* Aim 1
In the thread about a gas grill fitting, shorten the paragraph beginning "Anybody ever seen a termination fitting" into a briefer version that keeps its main facts.

* Page extract
◆ ◆ ◆

# black steel term. fitting



## evan (Dec 10, 2010)

Anybody ever seen a termination fitting for black steel? I'm stubbing out through brick for a gas grill. Inspector says I have to use a termination fitting for 3/4" black steel. I havn't had a lot of luck so I thought I might check with the guys on 'da zone' :yes:


----------



## Plumber patt (Jan 26, 2011)

A threaded cap....


----------



## DesertOkie (Jul 15, 2011)

Ya I found diss one.







Hope it helps


----------



## Plumber patt (Jan 26, 2011)

Lmao


----------



## Plumbus (Aug 4, 2008)

evan said:


> Anybody ever seen a termination fitting for black steel? I'm stubbing out through brick for a gas grill. Inspector says I have to use a termination fitting for 3/4" black steel. I havn't had a lot of luck so I thought I might check with the guys on 'da zone' :yes:


Nicely ask him where in the code he's quoting from.


----------



## DesertOkie (Jul 15, 2011)

Are you going from csst to blk?


----------



## evan (Dec 10, 2010)

I'm coming straight through the wall in black pipe


----------



## DesertOkie (Jul 15, 2011)

You got me bro, I vote cap


----------



## BROOKLYN\PLUMB (May 21, 2010)

Maybe he wants the quick disconnect fitting attached (if not already)


----------



## Plumber patt (Jan 26, 2011)

BROOKLYN\PLUMB said:


> Maybe he wants the quick disconnect fitting attached (if not already)


A quick connect as a termination point is against gas code in Canada


----------



## BROOKLYN\PLUMB (May 21, 2010)

Plumber patt said:


> A quick connect as a termination point is against gas code in Canada


So what's the answer "what is a termination fitting?"

◆ ◆ ◆

Target position listing:
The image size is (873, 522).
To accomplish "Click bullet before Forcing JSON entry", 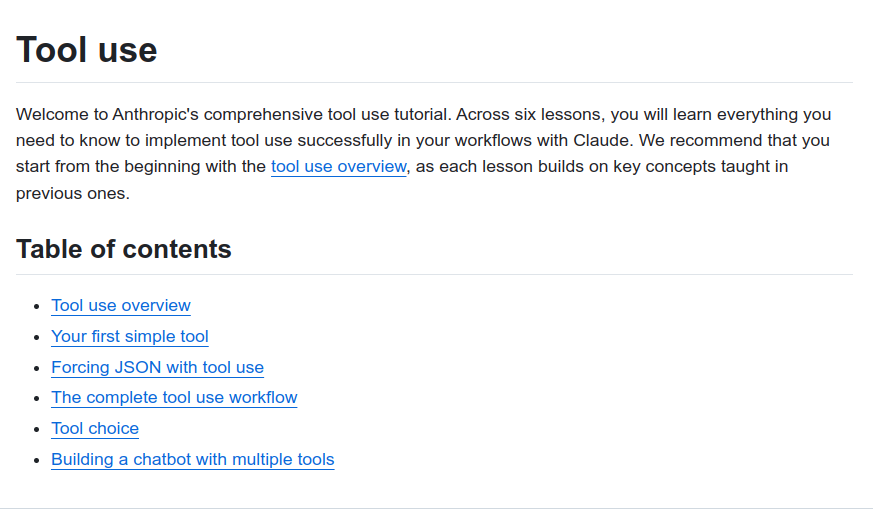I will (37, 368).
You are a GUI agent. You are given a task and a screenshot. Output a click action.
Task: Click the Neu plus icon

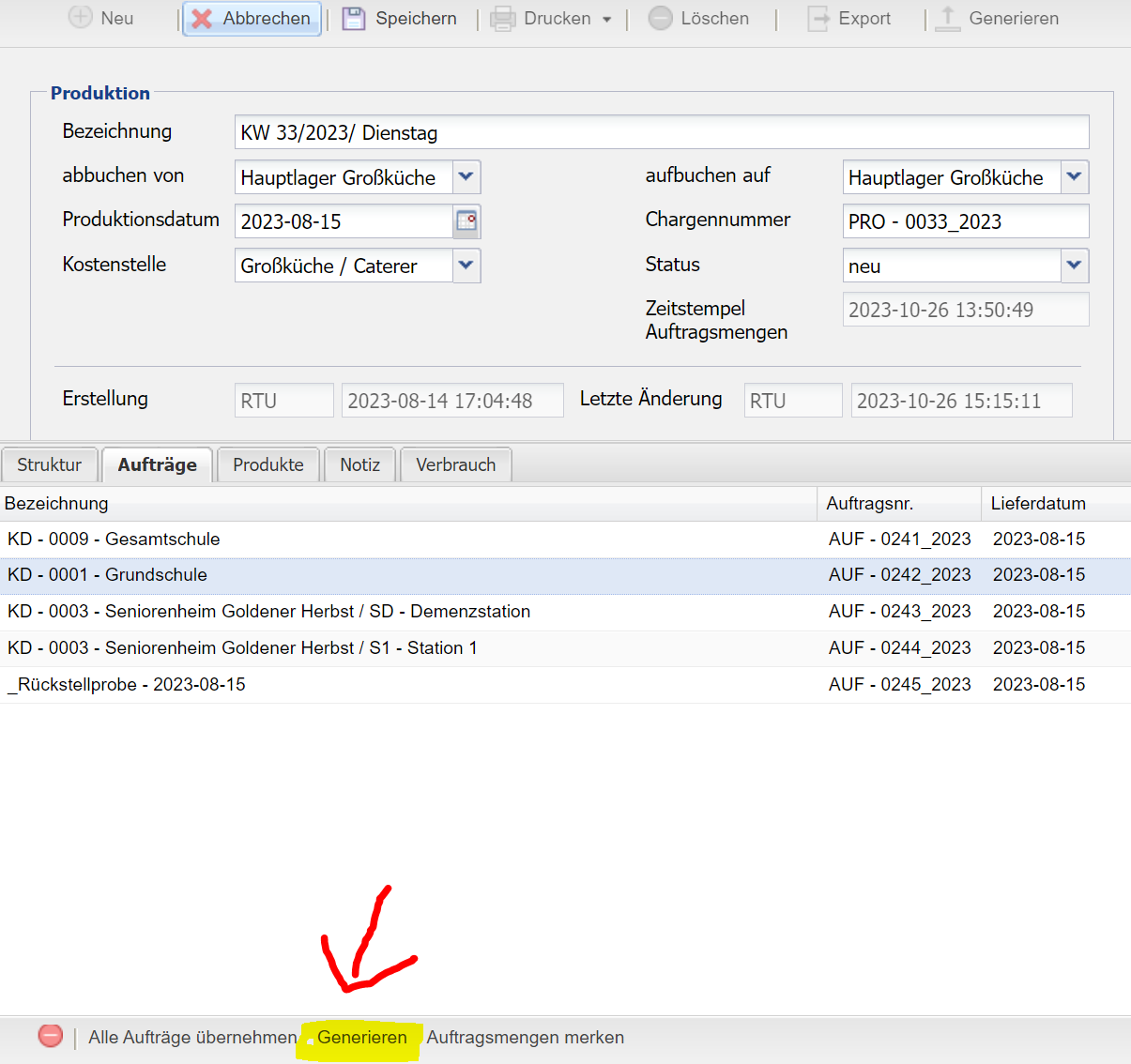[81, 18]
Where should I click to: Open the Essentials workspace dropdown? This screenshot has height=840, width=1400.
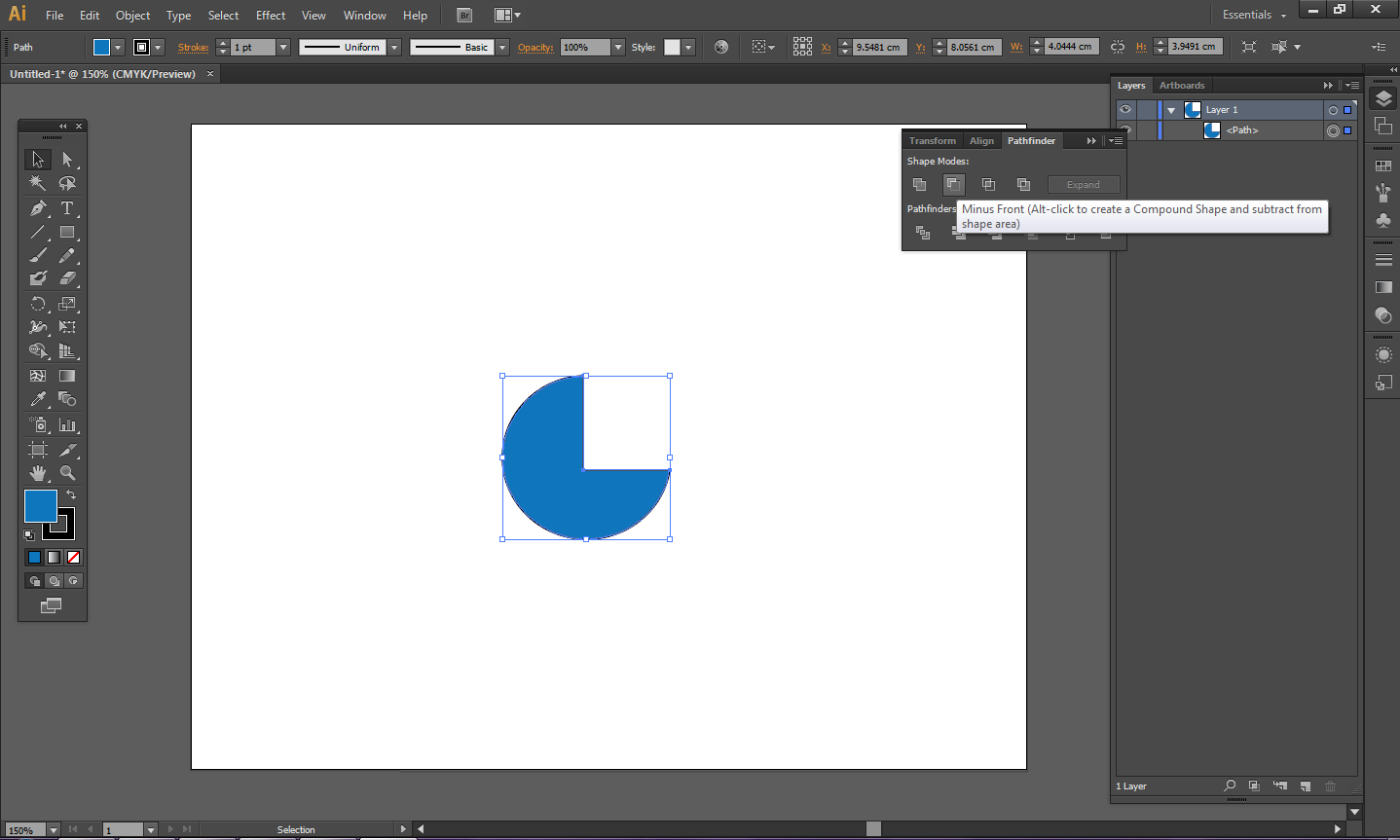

◆ ◆ ◆

* Aim 2
Reproduce word for word everything in the listing from the line containing "You are a GUI" down to the end of the listing, and leave the pictures out.

* Expected answer 1
The poster is running a gas line through brick to a gas grill. The inspector requires a termination fitting for 3/4" black steel. Having had little luck finding one, the poster asks the forum whether anyone has seen such a fitting.

* Expected answer 2
You are a GUI agent. You are given a task and a screenshot. Output a click action.
Task: Click the Neu plus icon

[81, 18]
Where should I click to: Open the Essentials workspace dropdown? This screenshot has height=840, width=1400.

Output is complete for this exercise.